The first half of the book talks about the transformation of the young blue-eyed boy from Younes to Jonas, his coming to Rio Salado and finding life-long friendship. In the second half of the book, the story picks up pace. With the internal war as the backdrop, it touches on Jonas finding love, losing friends and his surprising stoicism in face of all odds.

Younes or Jonas is a very well-etched out character. The character is so relatable that it could be you, me or the boy next door. A Muslim bought up by a French catholic mother, Jonas has never paid much importance to religion or race. However, time and again, it is thrown in his face and his loyalty is questioned – whether it is by his own friends, the people of his race or the mother of his only true love, Emilie.

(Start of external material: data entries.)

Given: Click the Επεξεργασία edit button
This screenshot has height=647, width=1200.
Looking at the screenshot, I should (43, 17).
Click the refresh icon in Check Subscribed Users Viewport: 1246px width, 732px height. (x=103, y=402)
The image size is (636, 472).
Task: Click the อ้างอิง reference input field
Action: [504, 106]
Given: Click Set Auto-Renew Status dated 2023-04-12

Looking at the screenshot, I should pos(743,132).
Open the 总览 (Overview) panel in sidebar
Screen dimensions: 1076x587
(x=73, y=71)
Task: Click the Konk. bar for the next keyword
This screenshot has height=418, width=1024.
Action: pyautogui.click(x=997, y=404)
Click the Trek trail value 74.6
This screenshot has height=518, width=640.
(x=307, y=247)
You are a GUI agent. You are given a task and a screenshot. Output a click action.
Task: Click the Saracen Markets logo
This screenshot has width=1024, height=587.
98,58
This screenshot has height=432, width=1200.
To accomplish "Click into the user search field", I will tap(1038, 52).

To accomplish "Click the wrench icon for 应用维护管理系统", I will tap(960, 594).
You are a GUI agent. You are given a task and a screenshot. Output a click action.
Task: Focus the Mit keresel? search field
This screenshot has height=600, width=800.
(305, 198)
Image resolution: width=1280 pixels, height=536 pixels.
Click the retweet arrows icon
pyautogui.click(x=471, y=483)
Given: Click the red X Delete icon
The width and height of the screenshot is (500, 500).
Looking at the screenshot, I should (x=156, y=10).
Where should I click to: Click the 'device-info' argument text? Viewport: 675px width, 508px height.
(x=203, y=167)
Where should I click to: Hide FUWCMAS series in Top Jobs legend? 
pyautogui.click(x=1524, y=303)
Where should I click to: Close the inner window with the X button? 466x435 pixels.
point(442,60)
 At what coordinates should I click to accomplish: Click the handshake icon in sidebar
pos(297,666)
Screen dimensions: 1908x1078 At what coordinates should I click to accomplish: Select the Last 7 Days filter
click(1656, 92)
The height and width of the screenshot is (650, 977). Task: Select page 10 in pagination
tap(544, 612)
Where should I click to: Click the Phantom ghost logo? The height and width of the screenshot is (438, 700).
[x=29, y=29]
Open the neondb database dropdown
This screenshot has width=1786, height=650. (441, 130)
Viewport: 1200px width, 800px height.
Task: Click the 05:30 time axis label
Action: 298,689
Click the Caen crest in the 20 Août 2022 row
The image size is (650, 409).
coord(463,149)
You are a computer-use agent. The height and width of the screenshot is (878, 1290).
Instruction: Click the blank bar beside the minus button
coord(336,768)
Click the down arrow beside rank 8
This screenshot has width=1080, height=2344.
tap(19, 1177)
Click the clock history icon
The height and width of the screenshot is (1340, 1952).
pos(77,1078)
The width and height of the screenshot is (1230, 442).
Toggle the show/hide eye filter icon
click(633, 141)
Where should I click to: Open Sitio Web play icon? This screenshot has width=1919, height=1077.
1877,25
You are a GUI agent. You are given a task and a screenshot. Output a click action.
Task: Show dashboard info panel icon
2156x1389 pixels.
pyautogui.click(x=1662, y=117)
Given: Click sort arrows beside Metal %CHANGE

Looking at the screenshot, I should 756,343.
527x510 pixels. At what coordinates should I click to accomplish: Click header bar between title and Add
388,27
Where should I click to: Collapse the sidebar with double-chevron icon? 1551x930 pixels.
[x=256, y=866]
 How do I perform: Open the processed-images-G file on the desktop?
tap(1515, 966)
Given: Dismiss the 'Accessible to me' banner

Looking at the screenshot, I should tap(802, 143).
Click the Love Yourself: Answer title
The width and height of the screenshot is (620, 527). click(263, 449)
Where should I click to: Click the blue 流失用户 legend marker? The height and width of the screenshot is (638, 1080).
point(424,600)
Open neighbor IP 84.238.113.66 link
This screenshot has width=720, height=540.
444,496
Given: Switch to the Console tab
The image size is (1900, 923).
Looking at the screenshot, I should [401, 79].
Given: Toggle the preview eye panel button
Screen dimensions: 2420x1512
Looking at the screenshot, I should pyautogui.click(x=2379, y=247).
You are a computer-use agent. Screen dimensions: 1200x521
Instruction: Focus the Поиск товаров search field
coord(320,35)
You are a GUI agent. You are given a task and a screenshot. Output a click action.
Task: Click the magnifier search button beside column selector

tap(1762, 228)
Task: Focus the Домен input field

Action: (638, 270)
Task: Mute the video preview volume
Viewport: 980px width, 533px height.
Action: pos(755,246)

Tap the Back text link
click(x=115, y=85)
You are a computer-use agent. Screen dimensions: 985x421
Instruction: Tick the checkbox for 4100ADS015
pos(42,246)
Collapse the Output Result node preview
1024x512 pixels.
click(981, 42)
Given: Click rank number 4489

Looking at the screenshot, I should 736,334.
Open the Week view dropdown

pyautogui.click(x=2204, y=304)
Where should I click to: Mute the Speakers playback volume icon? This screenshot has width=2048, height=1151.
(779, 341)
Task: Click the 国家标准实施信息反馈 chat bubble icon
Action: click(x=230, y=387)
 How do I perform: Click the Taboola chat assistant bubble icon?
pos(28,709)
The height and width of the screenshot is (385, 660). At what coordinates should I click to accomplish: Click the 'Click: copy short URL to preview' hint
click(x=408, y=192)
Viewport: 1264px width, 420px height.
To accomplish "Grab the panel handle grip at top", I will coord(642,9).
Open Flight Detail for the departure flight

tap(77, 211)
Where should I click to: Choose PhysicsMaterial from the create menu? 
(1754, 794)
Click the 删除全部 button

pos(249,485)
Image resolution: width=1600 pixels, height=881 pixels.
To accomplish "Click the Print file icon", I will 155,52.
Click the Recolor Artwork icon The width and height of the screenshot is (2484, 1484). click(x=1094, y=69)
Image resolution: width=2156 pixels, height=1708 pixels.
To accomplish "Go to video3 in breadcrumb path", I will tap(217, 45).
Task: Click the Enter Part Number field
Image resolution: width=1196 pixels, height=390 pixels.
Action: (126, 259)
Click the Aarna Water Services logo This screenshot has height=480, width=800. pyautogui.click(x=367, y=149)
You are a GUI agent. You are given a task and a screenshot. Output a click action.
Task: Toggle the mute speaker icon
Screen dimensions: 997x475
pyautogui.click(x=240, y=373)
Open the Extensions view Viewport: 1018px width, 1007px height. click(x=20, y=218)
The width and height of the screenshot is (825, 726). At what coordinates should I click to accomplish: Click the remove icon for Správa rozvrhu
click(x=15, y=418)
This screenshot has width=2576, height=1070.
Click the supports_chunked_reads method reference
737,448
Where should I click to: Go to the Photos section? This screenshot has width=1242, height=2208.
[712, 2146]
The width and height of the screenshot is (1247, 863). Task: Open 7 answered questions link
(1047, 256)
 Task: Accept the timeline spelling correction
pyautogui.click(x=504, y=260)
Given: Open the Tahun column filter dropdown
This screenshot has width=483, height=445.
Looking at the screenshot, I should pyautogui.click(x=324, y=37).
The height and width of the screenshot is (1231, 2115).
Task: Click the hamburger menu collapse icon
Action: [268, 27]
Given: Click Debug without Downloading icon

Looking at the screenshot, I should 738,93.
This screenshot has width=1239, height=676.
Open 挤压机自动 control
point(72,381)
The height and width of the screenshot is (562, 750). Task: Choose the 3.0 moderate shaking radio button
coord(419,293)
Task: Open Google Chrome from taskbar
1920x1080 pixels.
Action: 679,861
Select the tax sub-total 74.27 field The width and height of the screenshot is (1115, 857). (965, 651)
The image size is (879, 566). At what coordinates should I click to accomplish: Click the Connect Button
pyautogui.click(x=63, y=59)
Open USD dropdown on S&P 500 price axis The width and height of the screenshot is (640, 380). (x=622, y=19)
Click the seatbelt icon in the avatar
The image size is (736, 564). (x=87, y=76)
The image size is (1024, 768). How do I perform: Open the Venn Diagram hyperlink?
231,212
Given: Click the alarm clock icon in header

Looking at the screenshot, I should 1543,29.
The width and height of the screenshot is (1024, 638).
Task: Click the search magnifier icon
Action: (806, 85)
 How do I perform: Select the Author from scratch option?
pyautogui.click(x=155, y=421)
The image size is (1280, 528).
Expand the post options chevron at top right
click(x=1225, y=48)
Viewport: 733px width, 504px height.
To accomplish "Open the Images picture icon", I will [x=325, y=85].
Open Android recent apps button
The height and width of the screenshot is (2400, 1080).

A quiet loving person and a loyal friend, Jonas is misunderstood by the people he loves the most. A man of his word, he loses more into the bargain than he thought was possible owing to his silence. You can feel his dilemma when he fails to choose sides between the rebels and the France and you can feel his horror at the mindless violence. Your heart constantly reaches out to the young fellow who gives it all but asks for little in return except acceptance.

The author has a way with words especially when it comes to describing the human suffering. If you find the description of the underbelly of Oran beautiful, you will be moved upon reading the suffering from the aftermath of the war.

In Rio Salado, houses stood empty, shutters banging, windows dark, and great piles of clothes and chattels lay piled up in the street. …People rain about, confused, their eyes glazed, forsaken by their saints, their guardian angels. Madness, fear, grief, ruin, tragedy had but one face : it was theirs.

Families searched for each other in the crowds, children wept, old men slept on their suitcases, praying in their sleep that they might never wake.

It reminds me of this famous line from the poem Barbara by French Poet Jacques Prévert – “Oh Barbara, quelle connerie la guerre” (Oh Barbara, what madness is this war?).

Because be it any war, for right or for wrong – it is the humanity that comes out as the biggest loser each time.

Another thing that appealed to my romantic nerve is the way the author has talked about seasons without being lavish about them.

Winter tiptoed away one night.

The winter of 1960 was so harsh that even our prayers froze, we could almost hear them dropping from heaven and shattering on the hard ground.

If you have read and enjoyed Camus’ insights as an outsider, this book shows you the colonized Algeria of 70 years ago from within. Read this book to know the true meaning of love and friendship, and loyalty and promise.

Finishing a good book is like parting with an old friend. What the day owes the night is one such book.